Read these if needed
Key Features Multi-turn Conversations: Agent can request additional information when needed Real-time Streaming: Provides status updates during processing Conversational Memory: Maintains context across interactions in the same session and across entire other chats when needed ( an agent extra might be required for this specific use case) Cache System: Stores generated images,text for retrieval (in-memory or file-based) using our system We will have multi agent workflow , our main agent is orchestrator agent , other agent will report to him .
Examples Synchronous request
Request:
POST http://localhost:10000 Content-Type: application/json
{ "jsonrpc": "2.0", "id": 11, "method": "tasks/send", "params": { "id": "129", "sessionId": "8f01f3d172cd4396a0e535ae8aec6687", "acceptedOutputModes": [ "text" ], "message": { "role": "user", "parts": [ { "type": "text", "text": "How much is the exchange rate for 1 USD to INR?" } ] } } } Response:
{ "jsonrpc": "2.0", "id": 11, "result": { "id": "129", "status": { "state": "completed", "timestamp": "2025-04-02T16:53:29.301828" }, "artifacts": [ { "parts": [ { "type": "text", "text": "The exchange rate for 1 USD to INR is 85.49." } ], "index": 0 } ], "history": [] } } Multi-turn example
Request - Seq 1:
POST http://localhost:10000 Content-Type: application/json
{ "jsonrpc": "2.0", "id": 10, "method": "tasks/send", "params": { "id": "130", "sessionId": "a9bb617f2cd94bd585da0f88ce2ddba2", "acceptedOutputModes": [ "text" ], "message": { "role": "user", "parts": [ { "type": "text", "text": "How much is the exchange rate for 1 USD?" } ] } } } Response - Seq 2:
{ "jsonrpc": "2.0", "id": 10, "result": { "id": "130", "status": { "state": "input-required", "message": { "role": "agent", "parts": [ { "type": "text", "text": "Which currency do you want to convert to?
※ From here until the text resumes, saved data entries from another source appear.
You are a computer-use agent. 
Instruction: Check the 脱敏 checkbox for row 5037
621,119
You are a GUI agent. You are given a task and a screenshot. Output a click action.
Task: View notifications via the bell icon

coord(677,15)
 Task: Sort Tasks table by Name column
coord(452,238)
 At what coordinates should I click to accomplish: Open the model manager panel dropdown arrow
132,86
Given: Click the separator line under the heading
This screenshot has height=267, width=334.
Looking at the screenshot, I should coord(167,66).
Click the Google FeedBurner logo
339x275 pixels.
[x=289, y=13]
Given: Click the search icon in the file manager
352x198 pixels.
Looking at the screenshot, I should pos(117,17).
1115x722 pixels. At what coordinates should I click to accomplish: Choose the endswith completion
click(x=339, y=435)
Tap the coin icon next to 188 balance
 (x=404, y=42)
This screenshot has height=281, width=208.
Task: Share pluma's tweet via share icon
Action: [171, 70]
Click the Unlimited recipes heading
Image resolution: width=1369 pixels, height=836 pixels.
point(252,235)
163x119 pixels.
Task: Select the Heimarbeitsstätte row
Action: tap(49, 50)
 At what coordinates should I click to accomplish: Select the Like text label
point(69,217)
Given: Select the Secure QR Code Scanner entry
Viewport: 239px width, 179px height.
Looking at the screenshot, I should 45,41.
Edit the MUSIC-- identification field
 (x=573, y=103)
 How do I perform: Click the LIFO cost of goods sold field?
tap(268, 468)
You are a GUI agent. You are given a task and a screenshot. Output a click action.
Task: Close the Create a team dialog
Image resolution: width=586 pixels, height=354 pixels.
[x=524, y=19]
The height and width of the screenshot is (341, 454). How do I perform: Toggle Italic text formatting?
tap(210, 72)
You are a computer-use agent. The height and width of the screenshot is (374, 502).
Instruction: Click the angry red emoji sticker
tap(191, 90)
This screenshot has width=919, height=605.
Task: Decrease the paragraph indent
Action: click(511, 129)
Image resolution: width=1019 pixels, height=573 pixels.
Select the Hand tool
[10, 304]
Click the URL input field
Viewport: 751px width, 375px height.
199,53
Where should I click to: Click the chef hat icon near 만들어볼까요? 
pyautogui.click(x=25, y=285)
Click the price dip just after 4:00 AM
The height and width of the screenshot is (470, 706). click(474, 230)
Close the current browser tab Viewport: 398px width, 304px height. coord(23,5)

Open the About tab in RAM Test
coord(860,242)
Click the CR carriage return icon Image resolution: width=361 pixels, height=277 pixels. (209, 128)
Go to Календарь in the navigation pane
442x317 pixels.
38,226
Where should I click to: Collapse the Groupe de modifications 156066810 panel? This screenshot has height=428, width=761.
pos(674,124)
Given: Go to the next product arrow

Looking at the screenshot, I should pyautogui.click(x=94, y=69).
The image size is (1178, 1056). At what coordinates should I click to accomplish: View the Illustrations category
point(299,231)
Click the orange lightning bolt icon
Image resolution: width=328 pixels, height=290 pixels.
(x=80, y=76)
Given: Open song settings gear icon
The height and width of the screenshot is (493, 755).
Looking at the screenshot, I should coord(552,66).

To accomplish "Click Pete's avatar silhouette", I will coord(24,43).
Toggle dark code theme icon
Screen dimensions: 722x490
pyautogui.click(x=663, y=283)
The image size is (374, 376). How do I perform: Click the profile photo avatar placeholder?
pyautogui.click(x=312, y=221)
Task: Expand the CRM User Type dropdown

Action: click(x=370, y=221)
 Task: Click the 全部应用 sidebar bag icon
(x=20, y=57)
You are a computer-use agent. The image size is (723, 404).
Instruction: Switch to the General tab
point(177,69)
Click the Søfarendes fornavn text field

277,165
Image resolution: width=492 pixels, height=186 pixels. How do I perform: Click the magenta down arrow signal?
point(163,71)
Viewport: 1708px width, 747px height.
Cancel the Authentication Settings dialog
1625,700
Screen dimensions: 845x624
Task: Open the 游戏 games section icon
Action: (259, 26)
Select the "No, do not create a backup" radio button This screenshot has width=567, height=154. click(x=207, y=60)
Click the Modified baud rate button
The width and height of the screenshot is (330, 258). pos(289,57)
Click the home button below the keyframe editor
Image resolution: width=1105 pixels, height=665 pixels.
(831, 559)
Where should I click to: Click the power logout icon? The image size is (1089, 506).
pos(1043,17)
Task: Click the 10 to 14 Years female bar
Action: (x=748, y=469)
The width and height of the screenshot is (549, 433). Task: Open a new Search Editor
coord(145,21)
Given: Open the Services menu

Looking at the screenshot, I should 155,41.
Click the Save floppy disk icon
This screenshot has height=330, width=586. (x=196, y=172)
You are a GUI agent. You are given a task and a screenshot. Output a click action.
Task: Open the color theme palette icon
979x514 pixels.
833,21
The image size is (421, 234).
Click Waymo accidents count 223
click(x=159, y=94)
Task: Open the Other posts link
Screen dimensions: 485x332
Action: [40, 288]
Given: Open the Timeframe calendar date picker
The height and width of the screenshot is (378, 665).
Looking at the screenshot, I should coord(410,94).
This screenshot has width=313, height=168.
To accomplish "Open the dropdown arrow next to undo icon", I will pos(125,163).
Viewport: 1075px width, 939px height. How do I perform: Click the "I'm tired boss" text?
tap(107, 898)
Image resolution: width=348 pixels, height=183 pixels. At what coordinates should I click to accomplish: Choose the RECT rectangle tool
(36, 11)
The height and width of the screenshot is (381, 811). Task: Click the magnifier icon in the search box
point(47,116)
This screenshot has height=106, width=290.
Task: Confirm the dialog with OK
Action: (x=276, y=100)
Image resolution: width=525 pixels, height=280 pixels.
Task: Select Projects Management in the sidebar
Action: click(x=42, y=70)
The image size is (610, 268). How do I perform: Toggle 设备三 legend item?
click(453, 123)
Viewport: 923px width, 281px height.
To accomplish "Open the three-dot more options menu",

Also, do you want the latest exchange rate or a specific date?" } ] }, "timestamp": "2025-04-02T16:57:02.336787" }, "history": [] } } Request - Seq 3:
POST http://localhost:10000 Content-Type: application/json
{ "jsonrpc": "2.0", "id": 10, "method": "tasks/send", "params": { "id": "130", "sessionId": "a9bb617f2cd94bd585da0f88ce2ddba2", "acceptedOutputModes": [ "text" ], "message": { "role": "user", "parts": [ { "type": "text", "text": "CAD" } ] } } } Response - Seq 4:
{ "jsonrpc": "2.0", "id": 10, "result": { "id": "130", "status": { "state": "completed", "timestamp": "2025-04-02T16:57:40.033328" }, "artifacts": [ { "parts": [ { "type": "text", "text": "The current exchange rate is 1 USD = 1.4328 CAD." } ], "index": 0 } ], "history": [] } } Streaming example
Request:
{ "jsonrpc": "2.0", "id": 12, "method": "tasks/sendSubscribe", "params": { "id": "131", "sessionId": "cebd704d0ddd4e8aa646aeb123d60614", "acceptedOutputModes": [ "text" ], "message": { "role": "user", "parts": [ { "type": "text", "text": "How much is 100 USD in GBP?" } ] } } } Response:
data: {"jsonrpc":"2.0","id":12,"result":{"id":"131","status":{"state":"working","message":{"role":"agent","parts":[{"type":"text","text":"Looking up the exchange rates..."}]},"timestamp":"2025-04-02T16:59:34.578939"},"final":false}}
data: {"jsonrpc":"2.0","id":12,"result":{"id":"131","status":{"state":"working","message":{"role":"agent","parts":[{"type":"text","text":"Processing the exchange rates.."}]},"timestamp":"2025-04-02T16:59:34.737052"},"final":false}}
data: {"jsonrpc":"2.0","id":12,"result":{"id":"131","artifact":{"parts":[{"type":"text","text":"Based on the current exchange rate, 1 USD is equivalent to 0.77252 GBP. Therefore, 100 USD would be approximately 77.252 GBP."}],"index":0,"append":false}}}
data: {"jsonrpc":"2.0","id":12,"result":{"id":"131","status":{"state":"completed","timestamp":"2025-04-02T16:59:35.331844"},"final":true}}